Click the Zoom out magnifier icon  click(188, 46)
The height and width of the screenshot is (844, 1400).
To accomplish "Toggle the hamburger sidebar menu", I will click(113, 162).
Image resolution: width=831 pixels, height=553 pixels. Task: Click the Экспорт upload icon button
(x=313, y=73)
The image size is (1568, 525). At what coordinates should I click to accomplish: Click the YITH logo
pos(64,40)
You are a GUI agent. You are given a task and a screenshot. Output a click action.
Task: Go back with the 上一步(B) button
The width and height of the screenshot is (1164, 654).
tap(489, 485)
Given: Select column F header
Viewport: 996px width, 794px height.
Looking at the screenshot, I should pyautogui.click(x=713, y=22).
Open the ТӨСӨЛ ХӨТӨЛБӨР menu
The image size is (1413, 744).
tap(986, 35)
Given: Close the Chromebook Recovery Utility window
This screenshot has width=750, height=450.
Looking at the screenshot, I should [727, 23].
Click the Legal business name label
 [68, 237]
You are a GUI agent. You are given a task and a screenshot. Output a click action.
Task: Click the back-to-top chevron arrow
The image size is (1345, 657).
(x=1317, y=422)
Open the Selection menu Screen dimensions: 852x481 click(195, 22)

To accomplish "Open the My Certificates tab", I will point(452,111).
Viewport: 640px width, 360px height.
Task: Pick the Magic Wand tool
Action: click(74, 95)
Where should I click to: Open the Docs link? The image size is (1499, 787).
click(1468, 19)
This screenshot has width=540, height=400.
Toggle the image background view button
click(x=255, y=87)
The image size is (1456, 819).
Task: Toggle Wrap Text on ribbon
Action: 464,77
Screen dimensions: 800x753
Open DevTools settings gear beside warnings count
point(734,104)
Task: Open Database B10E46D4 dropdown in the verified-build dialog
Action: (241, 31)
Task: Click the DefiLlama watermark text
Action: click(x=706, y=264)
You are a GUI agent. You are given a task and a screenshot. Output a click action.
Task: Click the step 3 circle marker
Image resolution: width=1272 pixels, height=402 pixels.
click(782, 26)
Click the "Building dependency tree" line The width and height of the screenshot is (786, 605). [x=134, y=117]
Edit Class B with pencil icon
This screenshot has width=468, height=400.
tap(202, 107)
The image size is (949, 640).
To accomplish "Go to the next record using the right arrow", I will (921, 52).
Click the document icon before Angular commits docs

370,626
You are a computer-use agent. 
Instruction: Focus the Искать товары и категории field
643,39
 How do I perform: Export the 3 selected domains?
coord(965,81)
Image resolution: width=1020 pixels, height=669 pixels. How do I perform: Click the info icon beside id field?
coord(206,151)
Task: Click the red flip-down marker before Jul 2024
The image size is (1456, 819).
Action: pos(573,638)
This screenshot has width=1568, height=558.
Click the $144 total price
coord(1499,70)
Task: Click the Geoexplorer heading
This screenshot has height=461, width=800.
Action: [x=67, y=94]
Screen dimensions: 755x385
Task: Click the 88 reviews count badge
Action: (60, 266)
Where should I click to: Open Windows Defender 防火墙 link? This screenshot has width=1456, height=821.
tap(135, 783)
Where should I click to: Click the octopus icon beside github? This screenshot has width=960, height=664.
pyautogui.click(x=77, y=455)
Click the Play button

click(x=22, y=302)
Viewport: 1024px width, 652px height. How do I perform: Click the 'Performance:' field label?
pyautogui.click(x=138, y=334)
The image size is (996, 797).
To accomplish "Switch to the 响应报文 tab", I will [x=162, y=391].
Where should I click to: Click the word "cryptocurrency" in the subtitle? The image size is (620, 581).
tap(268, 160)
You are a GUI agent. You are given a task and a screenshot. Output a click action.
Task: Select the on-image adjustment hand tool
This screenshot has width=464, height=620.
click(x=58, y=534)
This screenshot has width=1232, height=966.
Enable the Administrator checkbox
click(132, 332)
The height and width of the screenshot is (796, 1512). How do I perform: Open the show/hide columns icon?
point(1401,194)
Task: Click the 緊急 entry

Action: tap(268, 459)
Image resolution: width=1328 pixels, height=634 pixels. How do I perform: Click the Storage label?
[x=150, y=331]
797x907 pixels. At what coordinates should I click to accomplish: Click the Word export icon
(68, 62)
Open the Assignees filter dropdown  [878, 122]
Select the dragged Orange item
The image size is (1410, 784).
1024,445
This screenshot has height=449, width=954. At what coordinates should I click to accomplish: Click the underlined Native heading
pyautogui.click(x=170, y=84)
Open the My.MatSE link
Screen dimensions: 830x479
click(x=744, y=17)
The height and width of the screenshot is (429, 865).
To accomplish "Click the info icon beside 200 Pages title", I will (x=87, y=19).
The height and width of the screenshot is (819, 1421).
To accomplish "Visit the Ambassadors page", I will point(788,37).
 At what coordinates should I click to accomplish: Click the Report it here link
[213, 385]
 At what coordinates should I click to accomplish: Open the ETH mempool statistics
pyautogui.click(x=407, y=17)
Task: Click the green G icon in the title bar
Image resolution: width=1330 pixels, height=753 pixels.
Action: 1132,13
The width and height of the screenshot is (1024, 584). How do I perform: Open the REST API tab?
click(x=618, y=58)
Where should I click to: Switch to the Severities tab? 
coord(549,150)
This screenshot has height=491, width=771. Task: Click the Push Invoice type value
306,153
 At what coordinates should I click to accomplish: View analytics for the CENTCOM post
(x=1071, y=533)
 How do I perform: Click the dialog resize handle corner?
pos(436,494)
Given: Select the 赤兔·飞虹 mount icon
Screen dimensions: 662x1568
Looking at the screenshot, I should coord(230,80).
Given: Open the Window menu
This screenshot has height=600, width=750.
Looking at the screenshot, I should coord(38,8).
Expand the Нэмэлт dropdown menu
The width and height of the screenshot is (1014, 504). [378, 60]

任务说明: 把上面的全部记录原样抄写一遍，一字不改。

正确答案:
Click the Zoom out magnifier icon  click(188, 46)
The height and width of the screenshot is (844, 1400).
To accomplish "Toggle the hamburger sidebar menu", I will click(113, 162).
Image resolution: width=831 pixels, height=553 pixels. Task: Click the Экспорт upload icon button
(x=313, y=73)
The image size is (1568, 525). At what coordinates should I click to accomplish: Click the YITH logo
pos(64,40)
You are a GUI agent. You are given a task and a screenshot. Output a click action.
Task: Go back with the 上一步(B) button
The width and height of the screenshot is (1164, 654).
tap(489, 485)
Given: Select column F header
Viewport: 996px width, 794px height.
Looking at the screenshot, I should pyautogui.click(x=713, y=22).
Open the ТӨСӨЛ ХӨТӨЛБӨР menu
The image size is (1413, 744).
tap(986, 35)
Given: Close the Chromebook Recovery Utility window
This screenshot has width=750, height=450.
Looking at the screenshot, I should [727, 23].
Click the Legal business name label
 [68, 237]
You are a GUI agent. You are given a task and a screenshot. Output a click action.
Task: Click the back-to-top chevron arrow
The image size is (1345, 657).
(x=1317, y=422)
Open the Selection menu Screen dimensions: 852x481 click(195, 22)

To accomplish "Open the My Certificates tab", I will point(452,111).
Viewport: 640px width, 360px height.
Task: Pick the Magic Wand tool
Action: click(74, 95)
Where should I click to: Open the Docs link? The image size is (1499, 787).
click(1468, 19)
This screenshot has width=540, height=400.
Toggle the image background view button
click(x=255, y=87)
The image size is (1456, 819).
Task: Toggle Wrap Text on ribbon
Action: 464,77
Screen dimensions: 800x753
Open DevTools settings gear beside warnings count
point(734,104)
Task: Open Database B10E46D4 dropdown in the verified-build dialog
Action: (241, 31)
Task: Click the DefiLlama watermark text
Action: click(x=706, y=264)
You are a GUI agent. You are given a task and a screenshot. Output a click action.
Task: Click the step 3 circle marker
Image resolution: width=1272 pixels, height=402 pixels.
click(782, 26)
Click the "Building dependency tree" line The width and height of the screenshot is (786, 605). [x=134, y=117]
Edit Class B with pencil icon
This screenshot has width=468, height=400.
tap(202, 107)
The image size is (949, 640).
To accomplish "Go to the next record using the right arrow", I will (921, 52).
Click the document icon before Angular commits docs

370,626
You are a computer-use agent. 
Instruction: Focus the Искать товары и категории field
643,39
 How do I perform: Export the 3 selected domains?
coord(965,81)
Image resolution: width=1020 pixels, height=669 pixels. How do I perform: Click the info icon beside id field?
coord(206,151)
Task: Click the red flip-down marker before Jul 2024
The image size is (1456, 819).
Action: pos(573,638)
This screenshot has width=1568, height=558.
Click the $144 total price
coord(1499,70)
Task: Click the Geoexplorer heading
This screenshot has height=461, width=800.
Action: [x=67, y=94]
Screen dimensions: 755x385
Task: Click the 88 reviews count badge
Action: (60, 266)
Where should I click to: Open Windows Defender 防火墙 link? This screenshot has width=1456, height=821.
tap(135, 783)
Where should I click to: Click the octopus icon beside github? This screenshot has width=960, height=664.
pyautogui.click(x=77, y=455)
Click the Play button

click(x=22, y=302)
Viewport: 1024px width, 652px height. How do I perform: Click the 'Performance:' field label?
pyautogui.click(x=138, y=334)
The image size is (996, 797).
To accomplish "Switch to the 响应报文 tab", I will [x=162, y=391].
Where should I click to: Click the word "cryptocurrency" in the subtitle? The image size is (620, 581).
tap(268, 160)
You are a GUI agent. You are given a task and a screenshot. Output a click action.
Task: Select the on-image adjustment hand tool
This screenshot has width=464, height=620.
click(x=58, y=534)
This screenshot has width=1232, height=966.
Enable the Administrator checkbox
click(132, 332)
The height and width of the screenshot is (796, 1512). How do I perform: Open the show/hide columns icon?
point(1401,194)
Task: Click the 緊急 entry

Action: tap(268, 459)
Image resolution: width=1328 pixels, height=634 pixels. How do I perform: Click the Storage label?
[x=150, y=331]
797x907 pixels. At what coordinates should I click to accomplish: Click the Word export icon
(68, 62)
Open the Assignees filter dropdown  [878, 122]
Select the dragged Orange item
The image size is (1410, 784).
1024,445
This screenshot has height=449, width=954. At what coordinates should I click to accomplish: Click the underlined Native heading
pyautogui.click(x=170, y=84)
Open the My.MatSE link
Screen dimensions: 830x479
click(x=744, y=17)
The height and width of the screenshot is (429, 865).
To accomplish "Click the info icon beside 200 Pages title", I will (x=87, y=19).
The height and width of the screenshot is (819, 1421).
To accomplish "Visit the Ambassadors page", I will point(788,37).
 At what coordinates should I click to accomplish: Click the Report it here link
[213, 385]
 At what coordinates should I click to accomplish: Open the ETH mempool statistics
pyautogui.click(x=407, y=17)
Task: Click the green G icon in the title bar
Image resolution: width=1330 pixels, height=753 pixels.
Action: 1132,13
The width and height of the screenshot is (1024, 584). How do I perform: Open the REST API tab?
click(x=618, y=58)
Where should I click to: Switch to the Severities tab? 
coord(549,150)
This screenshot has height=491, width=771. Task: Click the Push Invoice type value
306,153
 At what coordinates should I click to accomplish: View analytics for the CENTCOM post
(x=1071, y=533)
 How do I perform: Click the dialog resize handle corner?
pos(436,494)
Given: Select the 赤兔·飞虹 mount icon
Screen dimensions: 662x1568
Looking at the screenshot, I should coord(230,80).
Given: Open the Window menu
This screenshot has height=600, width=750.
Looking at the screenshot, I should coord(38,8).
Expand the Нэмэлт dropdown menu
The width and height of the screenshot is (1014, 504). [378, 60]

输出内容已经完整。